The pitch period correctness decision parameter includes a spectral difference parameter Diff_sm, an average spectral amplitude parameter Spec_sm, and a difference-to-amplitude ratio parameter Diff_ratio. The spectral difference parameter Diff_sm is a sum Diff_sum of spectral differences of a predetermined quantity of frequency bins on two sides of the pitch frequency bin or a weighted and smoothed value of the sum Diff_sum of the spectral differences of the predetermined quantity of frequency bins on the two sides of the pitch frequency bin. The average spectral amplitude parameter Spec_sm is an average Spec_avg of spectral amplitudes of the predetermined quantity of frequency bins on the two sides of the pitch frequency bin or a weighted and smoothed value of the average Spec_avg of the spectral amplitudes of the predetermined quantity of frequency bins on the two sides of the pitch frequency bin.

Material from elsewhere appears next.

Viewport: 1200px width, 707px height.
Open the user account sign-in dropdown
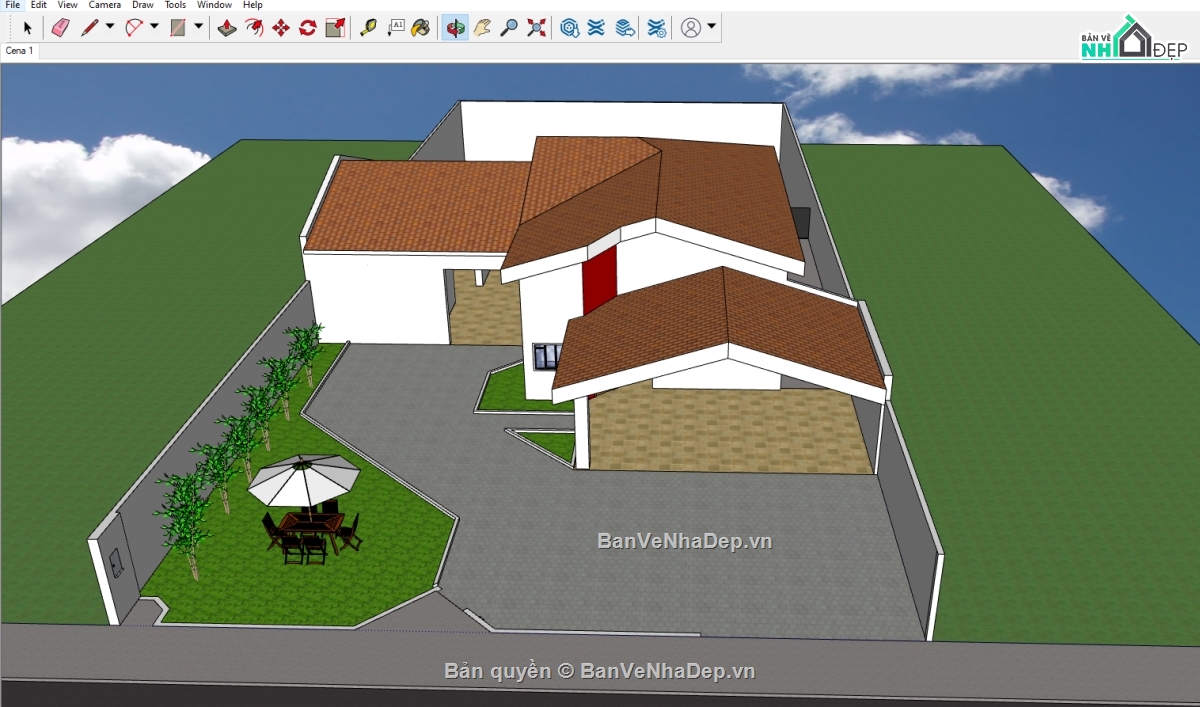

The difference-to-amplitude ratio parameter Diff_ratio is a ratio of the sum Diff_sum of the spectral differences of the predetermined quantity of frequency bins on the two sides of the pitch frequency bin to the average Spec_avg of the spectral amplitudes of the predetermined quantity of frequency bins on the two sides of the pitch frequency bin.

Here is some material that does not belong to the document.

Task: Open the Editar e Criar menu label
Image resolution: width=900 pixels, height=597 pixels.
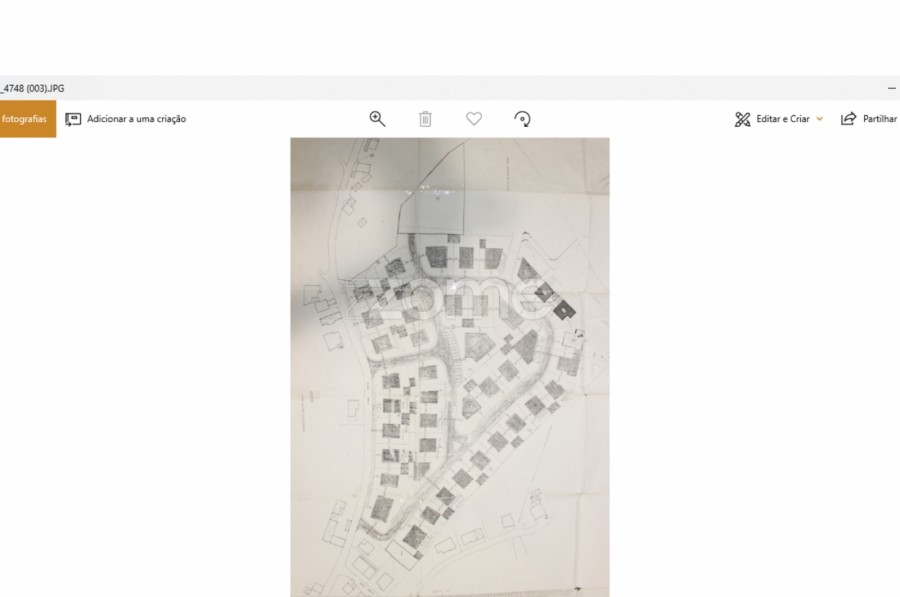Action: [x=782, y=119]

Step 13. Determine correctness of the initial pitch period according to the pitch period correctness decision parameter.

For example, when the pitch period correctness decision parameter meets a correctness determining condition, it is determined that the initial pitch period is correct, and when the pitch period correctness decision parameter meets an incorrectness determining condition, it is determined that the initial pitch period is incorrect.

The incorrectness determining condition meets at least one of the following, the spectral difference parameter Diff_sm is less than a first difference parameter threshold, the average spectral amplitude parameter Spec_sm is less than a first spectral amplitude parameter threshold, and the difference-to-amplitude ratio parameter Diff_ratio is less than a first ratio factor parameter threshold. The correctness determining condition meets at least one of the following, the spectral difference parameter Diff_sm is greater than a second difference parameter threshold, the average spectral amplitude parameter Spec_sm is greater than a second spectral amplitude parameter threshold, and the difference-to-amplitude ratio parameter Diff_ratio is greater than a second ratio factor parameter threshold.

For example, in a case in which the incorrectness determining condition is that the spectral difference parameter Diff_sm is less than the first difference parameter threshold and the correctness determining condition is that the spectral difference parameter Diff_sm is greater than the second difference parameter threshold, the second difference parameter threshold is greater than the first difference parameter threshold. Alternatively, in a case in which the incorrectness determining condition is that the average spectral amplitude parameter Spec_sm is less than the first spectral amplitude parameter threshold and the correctness determining condition is that the average spectral amplitude parameter Spec_sm is greater than the second spectral amplitude parameter threshold, the second spectral amplitude parameter threshold is greater than the first spectral amplitude parameter threshold. Alternatively, in a case in which the incorrectness determining condition is that the difference-to-amplitude ratio parameter Diff_ratio is less than the first ratio factor parameter threshold and the correctness determining condition is that the difference-to-amplitude ratio parameter Diff_ratio is greater than the second ratio factor parameter threshold, the second ratio factor parameter threshold is greater than the first ratio factor parameter threshold.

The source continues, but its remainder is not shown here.